GOAL >> Edit the rows below so that every "Locate each element" becomes "Find each element", and leave everything else unchanged.

Part of a data file
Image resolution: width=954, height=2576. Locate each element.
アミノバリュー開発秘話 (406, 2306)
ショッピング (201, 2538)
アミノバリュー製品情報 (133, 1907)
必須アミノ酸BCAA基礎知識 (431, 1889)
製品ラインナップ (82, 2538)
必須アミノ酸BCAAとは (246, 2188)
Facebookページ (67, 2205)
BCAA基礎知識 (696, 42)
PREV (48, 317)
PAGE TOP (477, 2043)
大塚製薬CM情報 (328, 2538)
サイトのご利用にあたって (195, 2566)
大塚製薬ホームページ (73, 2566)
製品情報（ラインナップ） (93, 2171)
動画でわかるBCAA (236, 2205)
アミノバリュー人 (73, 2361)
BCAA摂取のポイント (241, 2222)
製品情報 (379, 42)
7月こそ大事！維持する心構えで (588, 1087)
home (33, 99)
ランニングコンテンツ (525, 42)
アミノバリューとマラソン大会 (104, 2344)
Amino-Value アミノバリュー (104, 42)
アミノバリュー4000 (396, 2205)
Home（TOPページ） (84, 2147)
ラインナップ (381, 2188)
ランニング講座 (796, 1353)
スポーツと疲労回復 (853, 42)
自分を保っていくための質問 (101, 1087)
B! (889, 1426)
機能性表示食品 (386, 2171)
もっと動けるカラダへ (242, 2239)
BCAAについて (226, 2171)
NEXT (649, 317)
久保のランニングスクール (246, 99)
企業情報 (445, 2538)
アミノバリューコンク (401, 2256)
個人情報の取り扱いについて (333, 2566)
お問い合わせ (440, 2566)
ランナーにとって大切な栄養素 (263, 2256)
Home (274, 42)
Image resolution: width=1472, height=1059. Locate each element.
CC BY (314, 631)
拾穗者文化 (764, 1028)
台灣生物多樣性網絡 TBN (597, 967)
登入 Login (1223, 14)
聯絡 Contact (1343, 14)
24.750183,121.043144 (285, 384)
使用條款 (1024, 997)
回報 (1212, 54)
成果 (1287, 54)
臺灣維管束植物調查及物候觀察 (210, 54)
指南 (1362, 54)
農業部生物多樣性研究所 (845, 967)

EXPECTED ANSWER >>
Image resolution: width=954, height=2576. Find each element.
アミノバリュー開発秘話 (406, 2306)
ショッピング (201, 2538)
アミノバリュー製品情報 (133, 1907)
必須アミノ酸BCAA基礎知識 (431, 1889)
製品ラインナップ (82, 2538)
必須アミノ酸BCAAとは (246, 2188)
Facebookページ (67, 2205)
BCAA基礎知識 (696, 42)
PREV (48, 317)
PAGE TOP (477, 2043)
大塚製薬CM情報 (328, 2538)
サイトのご利用にあたって (195, 2566)
大塚製薬ホームページ (73, 2566)
製品情報（ラインナップ） (93, 2171)
動画でわかるBCAA (236, 2205)
アミノバリュー人 (73, 2361)
BCAA摂取のポイント (241, 2222)
製品情報 (379, 42)
7月こそ大事！維持する心構えで (588, 1087)
home (33, 99)
ランニングコンテンツ (525, 42)
アミノバリューとマラソン大会 (104, 2344)
Amino-Value アミノバリュー (104, 42)
アミノバリュー4000 (396, 2205)
Home（TOPページ） (84, 2147)
ラインナップ (381, 2188)
ランニング講座 (796, 1353)
スポーツと疲労回復 (853, 42)
自分を保っていくための質問 (101, 1087)
B! (889, 1426)
機能性表示食品 (386, 2171)
もっと動けるカラダへ (242, 2239)
BCAAについて (226, 2171)
NEXT (649, 317)
久保のランニングスクール (246, 99)
企業情報 (445, 2538)
アミノバリューコンク (401, 2256)
個人情報の取り扱いについて (333, 2566)
お問い合わせ (440, 2566)
ランナーにとって大切な栄養素 (263, 2256)
Home (274, 42)
Image resolution: width=1472, height=1059. Find each element.
CC BY (314, 631)
拾穗者文化 (764, 1028)
台灣生物多樣性網絡 TBN (597, 967)
登入 Login (1223, 14)
聯絡 Contact (1343, 14)
24.750183,121.043144 (285, 384)
使用條款 (1024, 997)
回報 (1212, 54)
成果 (1287, 54)
臺灣維管束植物調查及物候觀察 (210, 54)
指南 (1362, 54)
農業部生物多樣性研究所 (845, 967)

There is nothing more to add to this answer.